Writing, music, sports, photography, and architecture are common sources of inspiration (recently I’ve been drawing a lot from Karimoku Case Study, Fujiwara / Muro, Tobe Nwigwe, Iamdoechii, Akilah Townsend, and Logan Maxwell Hagege).
I’m also inspired by the quality of writing and unique perspectives provided by platforms like The Markup, Real Life, The Pudding, Every, Capital B, as well as individuals like Robin Sloan and Vicki Boykis.
But what inspires me most is seeing others pursue excellence and entrepreneurship, regardless of scale or field. Being around the energy and drive of people taking steps to set and achieve their goals – shaping new realities and futures – is incredibly life giving.
If it’s ok I’d like to share three products (I’ve purchased each over the past year, so my appreciation is genuine).
First is the Malone court sneaker from CLAE, which is my go-to shoe for daily wear. There are two details in the design that I think set it apart from similar tennis shoes: the profile, and how the gum tread dips between the toe and the heel.
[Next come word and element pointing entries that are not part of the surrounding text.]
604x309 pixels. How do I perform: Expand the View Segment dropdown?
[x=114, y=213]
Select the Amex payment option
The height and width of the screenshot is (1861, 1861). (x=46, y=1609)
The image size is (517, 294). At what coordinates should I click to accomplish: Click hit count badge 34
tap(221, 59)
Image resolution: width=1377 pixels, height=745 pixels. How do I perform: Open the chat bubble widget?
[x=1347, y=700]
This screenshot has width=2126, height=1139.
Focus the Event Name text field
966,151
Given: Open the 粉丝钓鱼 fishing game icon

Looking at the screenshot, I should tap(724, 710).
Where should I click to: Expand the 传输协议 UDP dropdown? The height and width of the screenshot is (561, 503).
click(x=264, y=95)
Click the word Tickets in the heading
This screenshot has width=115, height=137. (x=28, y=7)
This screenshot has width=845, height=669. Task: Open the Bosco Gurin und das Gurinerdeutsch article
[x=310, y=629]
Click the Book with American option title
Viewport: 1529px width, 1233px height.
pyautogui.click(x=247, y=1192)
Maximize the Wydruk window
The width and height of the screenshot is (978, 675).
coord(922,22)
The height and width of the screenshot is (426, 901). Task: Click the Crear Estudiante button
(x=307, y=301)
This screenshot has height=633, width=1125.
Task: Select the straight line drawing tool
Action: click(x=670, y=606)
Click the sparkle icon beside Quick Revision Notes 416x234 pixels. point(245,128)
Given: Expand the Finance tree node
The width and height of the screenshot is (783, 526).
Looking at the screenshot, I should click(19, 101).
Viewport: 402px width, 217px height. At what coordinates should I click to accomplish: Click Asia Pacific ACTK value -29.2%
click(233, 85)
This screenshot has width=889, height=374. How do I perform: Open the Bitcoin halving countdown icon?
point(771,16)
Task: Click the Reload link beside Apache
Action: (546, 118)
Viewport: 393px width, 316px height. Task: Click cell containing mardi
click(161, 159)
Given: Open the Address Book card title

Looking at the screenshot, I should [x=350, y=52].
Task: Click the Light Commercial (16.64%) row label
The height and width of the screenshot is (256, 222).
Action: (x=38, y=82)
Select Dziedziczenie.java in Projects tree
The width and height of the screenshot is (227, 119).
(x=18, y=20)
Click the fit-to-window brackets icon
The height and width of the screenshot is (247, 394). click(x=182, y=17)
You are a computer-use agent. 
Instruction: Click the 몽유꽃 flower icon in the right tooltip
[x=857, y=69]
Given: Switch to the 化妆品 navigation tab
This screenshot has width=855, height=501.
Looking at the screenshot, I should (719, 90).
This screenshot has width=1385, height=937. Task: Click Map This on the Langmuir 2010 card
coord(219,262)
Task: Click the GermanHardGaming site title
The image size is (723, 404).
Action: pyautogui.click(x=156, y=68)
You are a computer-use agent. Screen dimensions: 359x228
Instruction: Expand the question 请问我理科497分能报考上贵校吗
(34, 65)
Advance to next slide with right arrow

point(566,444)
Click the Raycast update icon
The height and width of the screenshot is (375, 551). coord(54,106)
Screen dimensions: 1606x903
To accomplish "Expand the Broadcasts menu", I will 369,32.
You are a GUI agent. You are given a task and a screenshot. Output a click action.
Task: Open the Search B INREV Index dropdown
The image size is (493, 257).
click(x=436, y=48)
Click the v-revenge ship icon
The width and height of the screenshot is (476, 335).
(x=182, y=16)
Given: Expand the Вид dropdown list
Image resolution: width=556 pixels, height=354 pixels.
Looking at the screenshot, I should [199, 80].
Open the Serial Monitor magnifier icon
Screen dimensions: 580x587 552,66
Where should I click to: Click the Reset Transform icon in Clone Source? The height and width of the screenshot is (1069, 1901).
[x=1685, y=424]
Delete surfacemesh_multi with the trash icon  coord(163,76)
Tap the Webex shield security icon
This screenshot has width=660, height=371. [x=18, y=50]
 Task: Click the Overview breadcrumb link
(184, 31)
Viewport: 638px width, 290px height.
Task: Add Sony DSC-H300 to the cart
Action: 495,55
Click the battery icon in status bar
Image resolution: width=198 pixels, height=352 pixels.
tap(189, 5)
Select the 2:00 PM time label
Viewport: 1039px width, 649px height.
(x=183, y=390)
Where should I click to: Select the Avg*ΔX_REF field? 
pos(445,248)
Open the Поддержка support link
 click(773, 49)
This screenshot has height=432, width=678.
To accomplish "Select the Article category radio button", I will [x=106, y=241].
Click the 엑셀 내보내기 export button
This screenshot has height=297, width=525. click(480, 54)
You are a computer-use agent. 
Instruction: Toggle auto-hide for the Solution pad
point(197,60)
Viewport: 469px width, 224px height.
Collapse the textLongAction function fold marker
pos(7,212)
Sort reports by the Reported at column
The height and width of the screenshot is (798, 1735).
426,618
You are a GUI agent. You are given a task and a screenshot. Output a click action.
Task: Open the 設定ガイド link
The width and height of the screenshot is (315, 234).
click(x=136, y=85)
The second is Kissa by Kissa, a book by Craig Mod that he describes being “about walking 1,000+km of the countryside of Japan along the ancient Nakasendō highway, the culture of toast (toast!), and mid-twentieth century Japanese cafés called kissaten.” I love every artifact Craig makes – he’s a big inspiration to me – because I can feel how much he loves making them himself.
The third is the Copenhague 30 dining table from Hay. When my friend saw it for the first time he said, “if that table were any more minimal it would only have 3 legs.” My favorite details of the table are its proportions (it’s slightly narrower than you’d expect) and how each corner resolves into subtle, tapered wedges.
Joining an early stage startup and helping mold the design, business, and culture of a growing company from the ground up has been one of the most rewarding experiences of my life.
Because we’re in a nascent field (we build software tools for developing self driving cars), the UX problems we face are fundamentally new. Often professional tools or the best consumer products only have to focus on solving complex problems in one space (eg. 2D vs. 3D creation tools), but we have to solve for workflows across multiple, complex problem spaces: traditional software development (like GitHub), real world location and space (like Google Maps), video (like YouTube), and data management (like Snowflake), to name just a few.
As a result, our design team has to build novel UX solutions instead of referencing existing workflows and patterns found in software products today.
Your level of execution will always lag behind your taste (Ira Glass provides great perspective on this), which means your ceiling as a designer is determined by your taste. So focus on developing your taste and put in the work necessary to continuously improve your level of execution. If you’re interested in moving into a leadership role, then learning how design contributes to the bottom line of a business is critical.
Outside of work, I run the Tiny Tree Grant, a $500 grant for solo creators (the website doesn't yet feature all the creators who I've given grants to).
My friend and I also launched Temporary Goods, a pop-up line of limited edition apparel rooted in the spirit of Northern California.